With the purpose of ending the 19-year-long war in Afghanistan, the long-awaited peace negotiations are being held in the Qatari capital and the move follows a U.S. troops withdrawal agreement signed with the Taliban in February.
Among the key speakers at Saturday’s opening ceremony were Abdullah Abdullah, chairperson of Afghanistan’s High Council for National Reconciliation, Taliban deputy leader Mullah Abdul Ghani Baradar and U.S. Secretary of State Mike Pompeo.
UN Secretary General Antonio Guterres, NATO Secretary General Jens Stoltenberg, the Organisation of Islamic Co-operation Secretary General Yousef Al Othaimeen, top EU diplomat Josep Borrell and the foreign ministers of India, Pakistan, China and Germany, among others, were also scheduled to speak at the opening session via videoconferencing.
The negotiations, where the two warring sides will sit face-to-face for the first time, will start on Monday.
If the two sides join hands “and honestly work for peace, the current ongoing misery in the country will end,” said the head of Afghanistan’s peace council.
Sheikh Mohammed bin Abdulrahman Al Thani, foreign minister of host Qatar, said the long-warring parties “must make the decisive decision in line with the current challenges and rise above all form of division by reaching an agreement on the basis of no victor and no vanquished.”
Baradar, meanwhile, repeated his group’s demand for the country to adopt an “Islamic system.”
Pompeo urged warring Afghan sides to seize the opportunity to strike a peace deal at the opening ceremony, saying that he hoped the solution would protect the rights of all Afghans.

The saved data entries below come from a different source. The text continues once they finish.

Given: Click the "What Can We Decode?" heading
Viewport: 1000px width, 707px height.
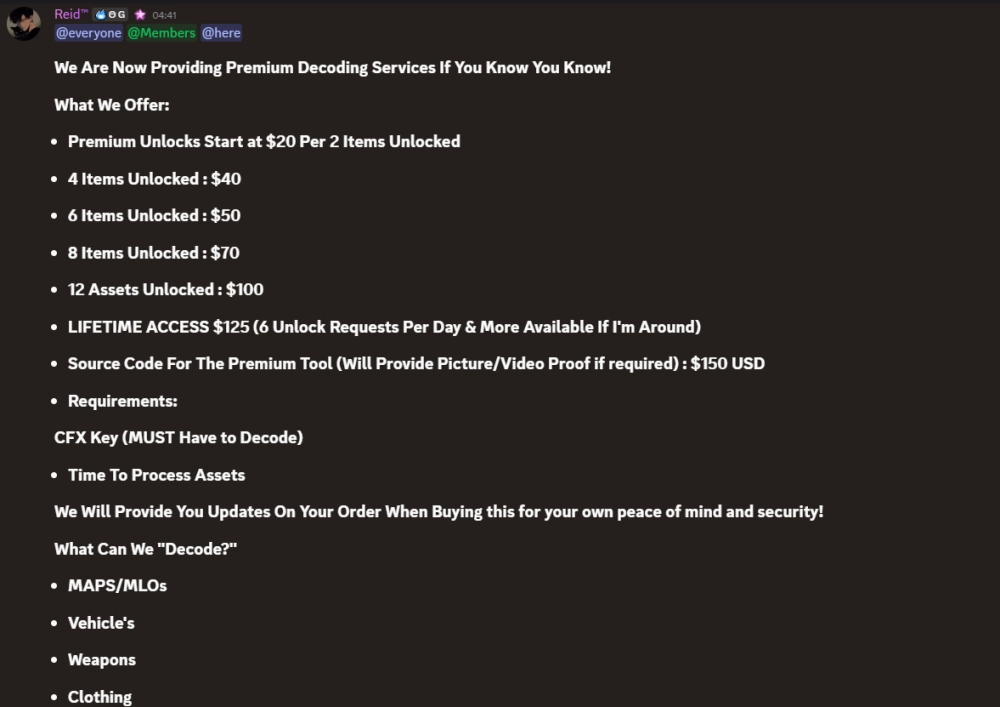Looking at the screenshot, I should tap(145, 549).
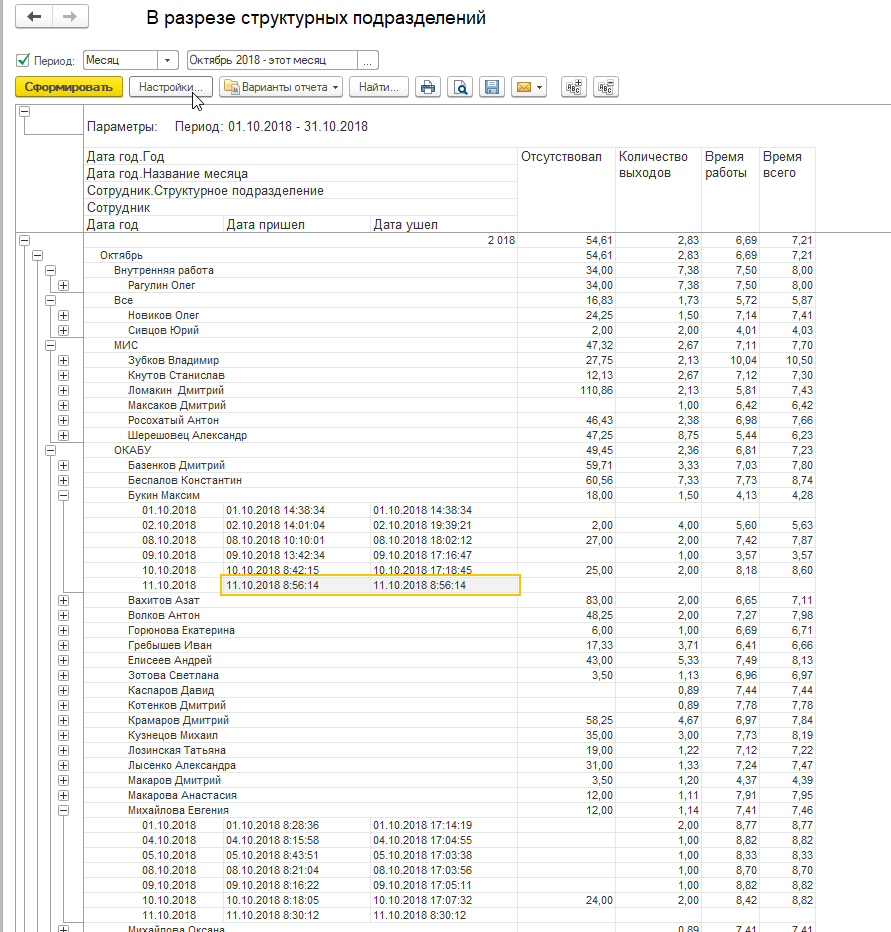Image resolution: width=891 pixels, height=932 pixels.
Task: Expand the Рагулин Олег row
Action: tap(63, 285)
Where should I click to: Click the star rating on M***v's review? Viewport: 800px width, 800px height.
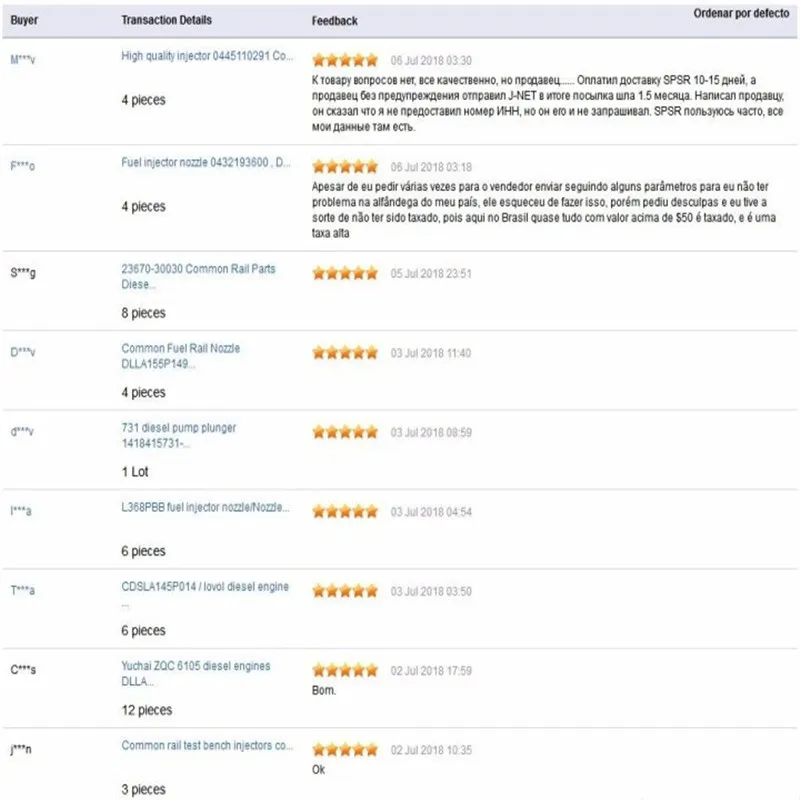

The EU urged the parties via video message to accompany the start with an “immediate, comprehensive, nationwide and unconditional ceasefire,” and NATO chief Stoltenberg said that the organization is now adjusting its troop presence in Afghanistan to support the peace process.
The talks will require hard work and sacrifice, but through them an endurable peace is possible, Pompeo said of the Afghan war, which has vexed three U.S. presidents.
The opening ceremony comes one day after the 19th anniversary of the 9/11 terrorist attacks on the United States that triggered its military involvement in Afghanistan.
Meanwhile, a total of 12 militants were killed as fighter jets struck a Taliban gathering outside Takhar’s provincial capital Taluqan city on Saturday, provincial government spokesman Mohammad Jawad Hajari said.
The airstrikes took place after the Taliban militants attacked a police patrol team in the area, leaving two dead and injuring six others, the spokesman said.
In the first six months of 2020, almost 1,300 civilians, including hundreds of children, have been killed in Afghanistan, according to the United Nations.